L’angolo di Michele Anselmi

“Omicidio a Easttown” è un titolo italiano piuttosto impreciso. Per accorgersene basta seguire le prime due puntate della nuova serie Hbo che danno su Sky Atlantic dal 9 giugno. Era più suggestivo quello originale, “Mare of Easttown”, tutto costruito sul nome della protagonista, appunto Mare Sheehan, una poliziotta ultraquarantenne dalla vita alquanto incasinata. Come forse sapete è Kate Winslet, pure coproduttrice, a incarnare la detective che a prima vista somiglia a tante altre viste di recente in questo tipo di crime-story a episodi.
Siamo appunto a Easttown, una cittadina rurale della Pennsylvania, lambita da boschi e montagne, dove naturalmente c’è del marcio sotto la crosta rassicurante, neanche tanto sotto, in verità. La donna ha un nipotino di 4 anni al quale badare (scopriremo strada facendo perché), una figlia adolescente lesbica, un ex marito che sta per risposarsi, una madre ad alto tasso alcolico che s’è trasferita a casa sua; e, come se non bastasse, deve misurarsi con due casi da togliere il sonno: una ragazza scomparsa da un anno senza lasciare tracce e un’altra appena trovata ammazzata sulle rive di un fiume, seminuda.
“Omicidio a Easttown” dura 405 minuti, divisi in sette puntate, l’ha scritta Brad Ingelsby, diretta Craig Zobel e certo fa piacere trovare il nome del nostro Lele Marchitelli alla voce “musiche”. La partenza, come spesso capita, è un po’ convenzionale e farraginosa, ma non ci vuole molto a capire che ogni episodio custodisce una sorpresona finale, e siamo solo all’inizio (purtroppo Sky non mette subito a disposizione tutti gli episodi come fa Netflix).
Un po’ sdrucita e ingrassata, senza trucco, i capelli con la ricrescita in vista, sempre incavolata col mondo dentro quel giaccone sformato, la poliziotta è uno stereotipo ambulante; ma ci pensa Kate Winslet, attrice eclettica e audace, protagonista di fiere prese di posizione contro la “plastificazione” chirurgica imposta da Hollywood, a riempire di un’umanità viva e pulsante quel cliché da cinema e tv. Con notevole scrupolo professionale s’è liberata dell’elegante accento britannico che le viene dai natali nel Berkshire per immergersi nel dialetto locale di quelle parti, pare si chiami “Delco” (Delaware County): non un’inezia o un virtuosismo, perché la parlata fa tutt’uno col personaggio, s’intende ruvido e sbrigativo, di donna “scorticata”, anche se non proprio insensibile alla corte di un gentile professore/scrittore con la faccia di Guy Pearce, stavolta, sembrerebbe, in una parte da “buono”.
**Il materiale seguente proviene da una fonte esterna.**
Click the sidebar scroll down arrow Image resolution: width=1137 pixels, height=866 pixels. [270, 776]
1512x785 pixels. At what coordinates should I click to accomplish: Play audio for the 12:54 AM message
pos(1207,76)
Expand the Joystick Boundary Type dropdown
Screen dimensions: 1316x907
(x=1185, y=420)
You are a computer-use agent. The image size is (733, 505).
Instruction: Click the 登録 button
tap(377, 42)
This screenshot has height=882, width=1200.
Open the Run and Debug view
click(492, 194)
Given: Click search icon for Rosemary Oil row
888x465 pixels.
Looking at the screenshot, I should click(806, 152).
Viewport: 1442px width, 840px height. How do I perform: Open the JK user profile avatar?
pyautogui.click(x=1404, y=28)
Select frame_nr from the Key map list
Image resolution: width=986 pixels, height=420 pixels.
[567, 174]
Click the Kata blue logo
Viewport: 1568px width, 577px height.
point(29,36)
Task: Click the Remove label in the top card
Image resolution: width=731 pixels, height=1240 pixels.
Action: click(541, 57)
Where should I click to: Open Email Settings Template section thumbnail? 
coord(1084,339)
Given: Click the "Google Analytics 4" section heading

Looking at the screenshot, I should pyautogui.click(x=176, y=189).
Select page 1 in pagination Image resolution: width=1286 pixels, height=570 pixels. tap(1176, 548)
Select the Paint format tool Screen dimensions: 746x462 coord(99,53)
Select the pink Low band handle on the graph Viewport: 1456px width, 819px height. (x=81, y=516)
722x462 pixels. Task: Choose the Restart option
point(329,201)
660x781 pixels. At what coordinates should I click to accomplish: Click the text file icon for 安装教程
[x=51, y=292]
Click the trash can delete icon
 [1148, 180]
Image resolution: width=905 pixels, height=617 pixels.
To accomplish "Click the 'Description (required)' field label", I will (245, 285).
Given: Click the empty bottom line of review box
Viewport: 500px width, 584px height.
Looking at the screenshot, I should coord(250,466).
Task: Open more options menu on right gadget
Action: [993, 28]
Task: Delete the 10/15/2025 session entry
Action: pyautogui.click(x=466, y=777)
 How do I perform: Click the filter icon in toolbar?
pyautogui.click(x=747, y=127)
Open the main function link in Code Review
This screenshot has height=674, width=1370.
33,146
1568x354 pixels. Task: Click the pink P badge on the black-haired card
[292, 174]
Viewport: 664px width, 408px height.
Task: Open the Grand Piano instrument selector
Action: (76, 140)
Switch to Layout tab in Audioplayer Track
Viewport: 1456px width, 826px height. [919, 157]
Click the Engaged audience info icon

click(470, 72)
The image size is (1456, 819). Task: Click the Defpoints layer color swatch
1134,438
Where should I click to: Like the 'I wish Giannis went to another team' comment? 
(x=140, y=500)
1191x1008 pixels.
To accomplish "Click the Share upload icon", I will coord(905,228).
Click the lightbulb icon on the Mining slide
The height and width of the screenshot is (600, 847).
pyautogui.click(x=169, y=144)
Viene facile evocare “Twin Peaks”, magari ripensando a Laura Palmer, e certo il corredo degli eventi non inclina all’ottimismo in “Omicidio a Easttown”: tutti hanno qualcosa da nascondere, molti mentono o non parlano, sentimenti rabbiosi o indicibili gravitano attorno alla fine atroce di quella povera ragazza-madre. E tuttavia a me pare che il modello non sia David Lynch, tutto è molto più realistico nella serie creata da Ingelsby, meno misterioso, allusivo e cerebrale, in linea con gli standard della nuova serialità televisiva di stampo poliziesco, tra livido ed esistenziale.
Ciò detto, non mi sbilancio, ho visto solo due episodi, ma credo che ne vedremo delle belle nei prossimi.